Stephanie Avakian is an American lawyer, regulator and white collar criminal defense specialist appointed on June 8, 2017 to co-head the U.S. Securities and Exchange Commission (SEC) Division of Enforcement, a title she shared with Steven Peikin. As of 2023 she had moved into private practice, working for WilmerHale.

== Pre-SEC ==
Stephanie Avakian was born in Vineland, New Jersey. She studied law in The College of New Jersey for her bachelor's degree and at Temple University for her master's degree in 1995. She started her career in law in SEC as a Chief of Enforcement in New York. She decided to leave the SEC and moved to partner at Wilmer Cutler Pickering Hale and Dorr LLP but then moved back to SEC when she was offered to be the Deputy Director of the SEC's Division of Enforcement. At her private practice, she worked on the 2008 financial crisis, helping financial institutions and private clients that helped her bring back skills to lead in the SEC.

== Career ==
Avakian worked at the SEC from 1995 to 1999 as an investigator and counsel to former commissioner Paul Carey.

She later moved to private practice, joining Wilmer Cutler Pickering Hale and Dorr LLP, where she became vice chair of the firm’s securities practice. There, she represented financial institutions, public companies, boards, and individuals in matters before the SEC and other agencies.

In June 2014, Avakian returned to the SEC as Deputy Director of the Division of Enforcement. In that role, she was tasked with enforcing many of 2010 Dodd-Frank provisions put in place to police markets after the 2008 financial crisis.

She was named Acting Director of the division in December, 2016 after Director Andrew Ceresney stepped down.

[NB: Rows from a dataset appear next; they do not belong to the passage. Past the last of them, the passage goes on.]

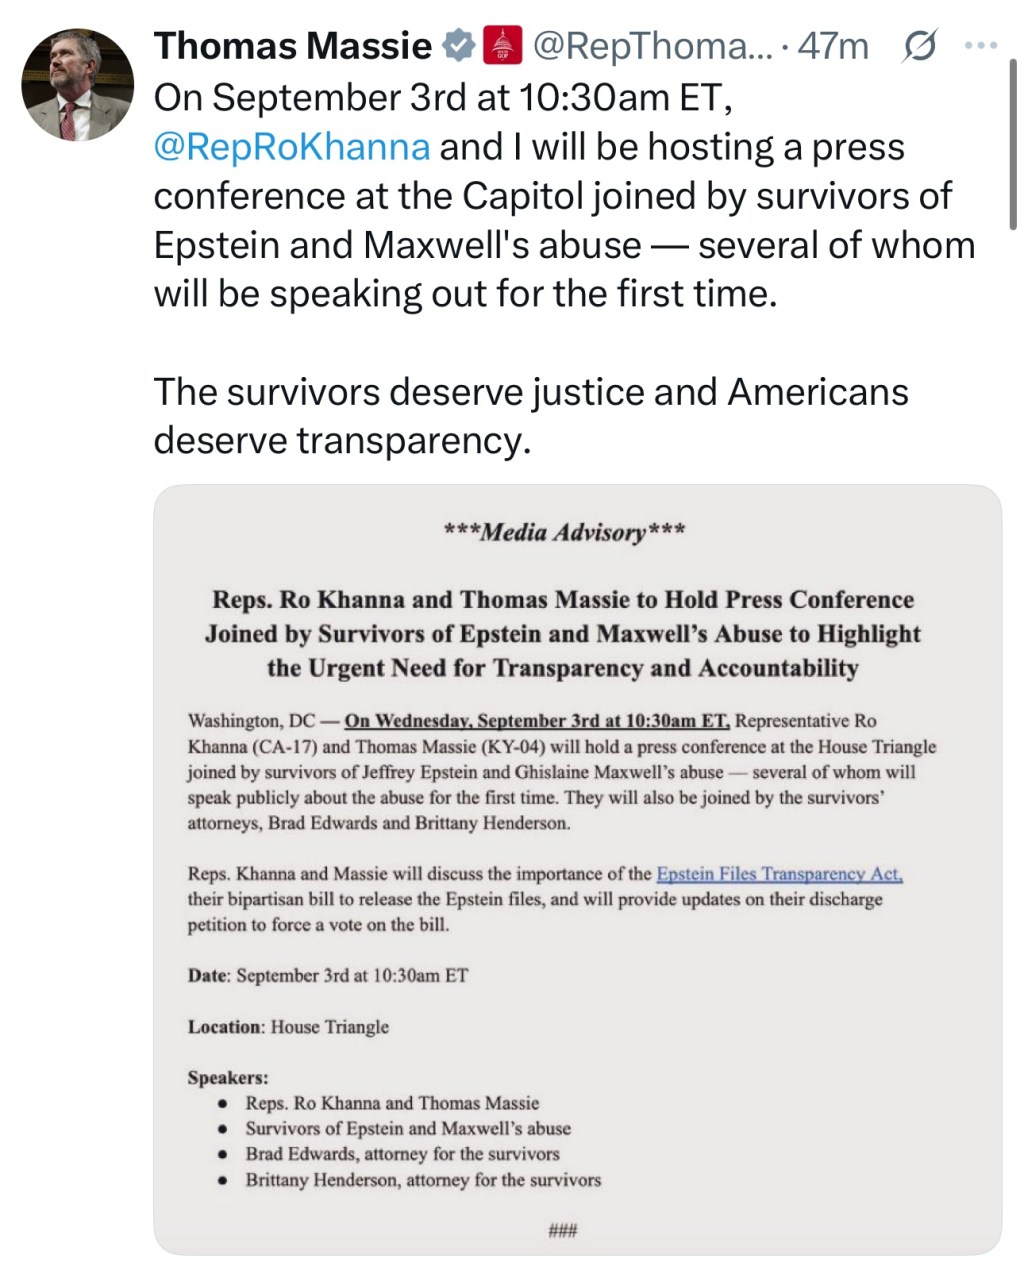Open the @RepRoKhanna mention
Image resolution: width=1024 pixels, height=1270 pixels.
point(293,146)
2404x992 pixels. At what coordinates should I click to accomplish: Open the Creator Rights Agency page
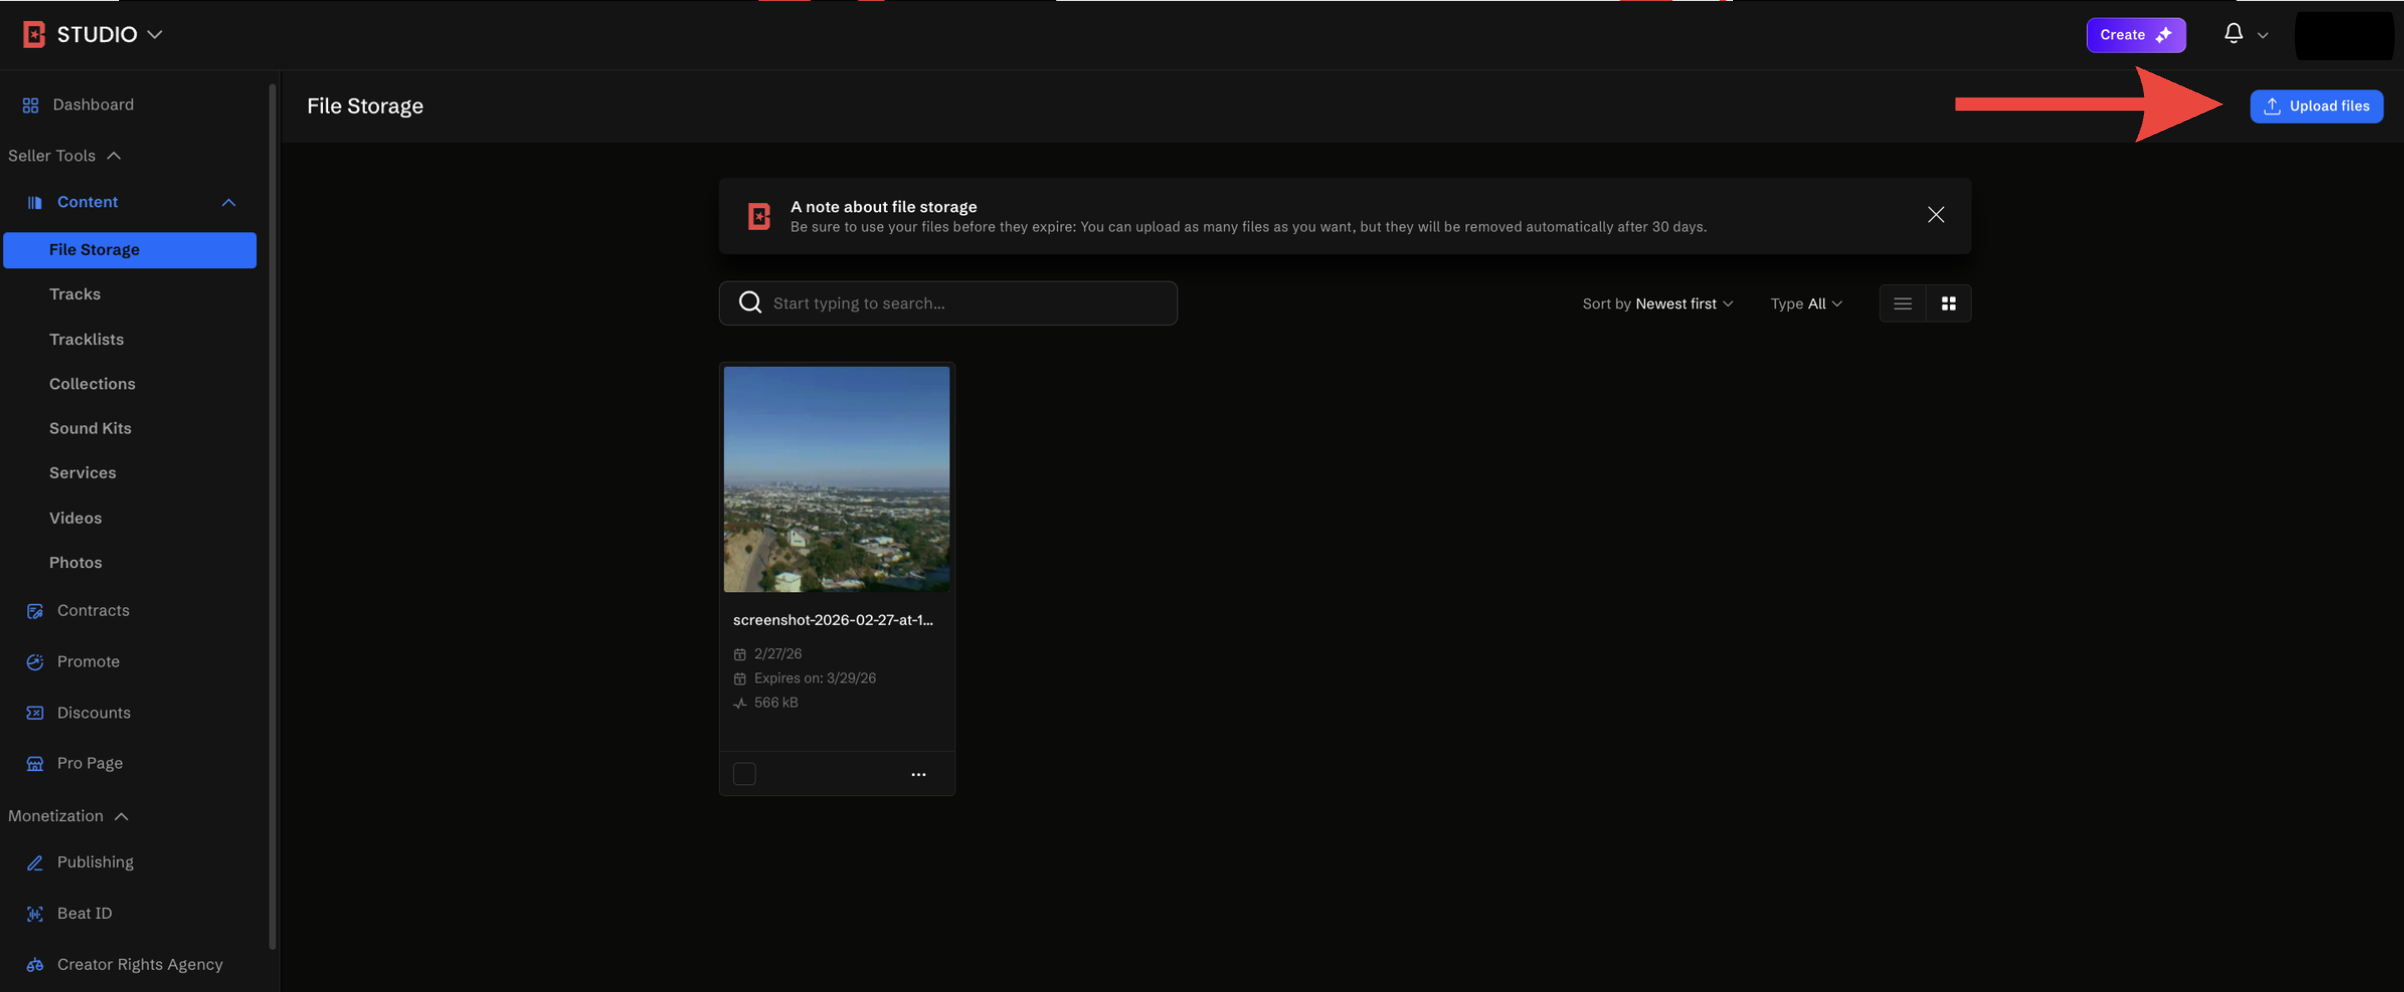(x=139, y=964)
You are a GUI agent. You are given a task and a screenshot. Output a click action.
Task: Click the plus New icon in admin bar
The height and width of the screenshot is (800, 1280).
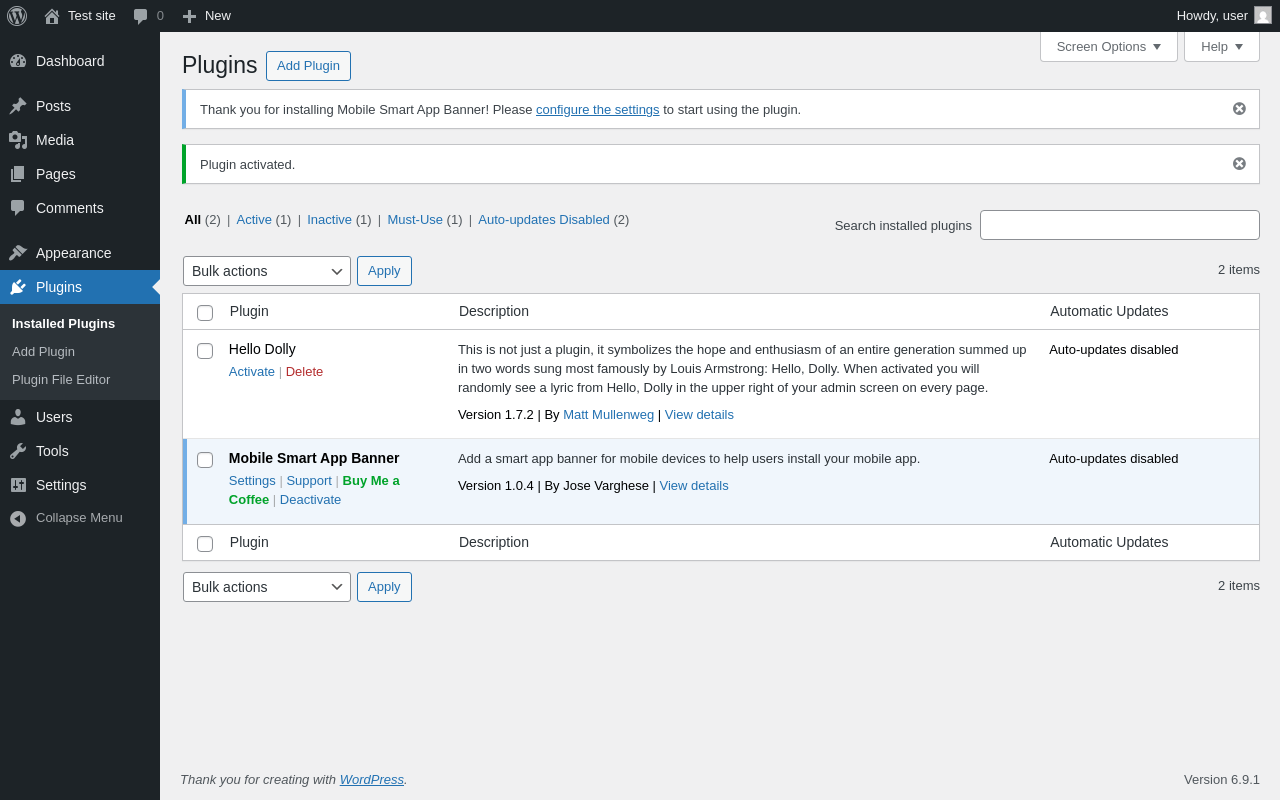point(189,16)
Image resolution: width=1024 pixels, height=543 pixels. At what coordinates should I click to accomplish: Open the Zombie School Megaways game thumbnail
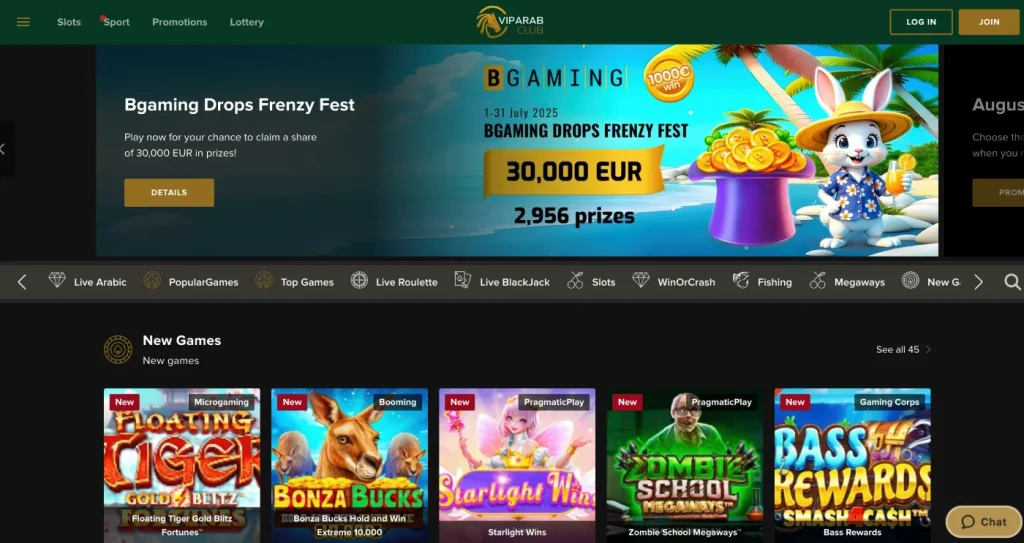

As co-chair of the division, she has cited cybercrime as one of the biggest threats to the financial markets and will have some latitude in setting enforcement and prosecution priorities for the agency. During her career at the Securities and Exchange Commission, Stephanie Avakian kept her focus on investors and threats to the market where she legislated 3000 enforcement actions and over $17 billion financial remedies. Her success in leading thousands of cases alongside Steven Peikin enables thousands of investors to their markets secure amidst the Covid-19 pandemic.

== 2020 ==
Under Avakian, trading was suspended when questions arose about integrity and adequacy of information in the marketplace by which there were six COVID-related actions were a fraud. Avakian continued to emphasize safeguarding information, privacy of information, and abuse of the markets being volatile. Moreover, she was in charge of the Coronavirus Steering Committee where she took care of COVID-19 misconducts in the market. Avakian, under pressure of the pandemic, continued her leadership role virtually, working on keeping American Investors safe throughout the pandemic. By the end of 2020, Stephanie Avakian ended her tenure.
== 2022 ==

In early December 2022 she took on Caroline Ellison, former CEO of Alameda Research as her client at law firm WilmerHale.

== Personal life ==

=== Relationships and family ===
Stephanie Avakian married Howard Heiss on October 26, 2002, in Manhattan, having met at a business meeting in Manhattan in August 2001.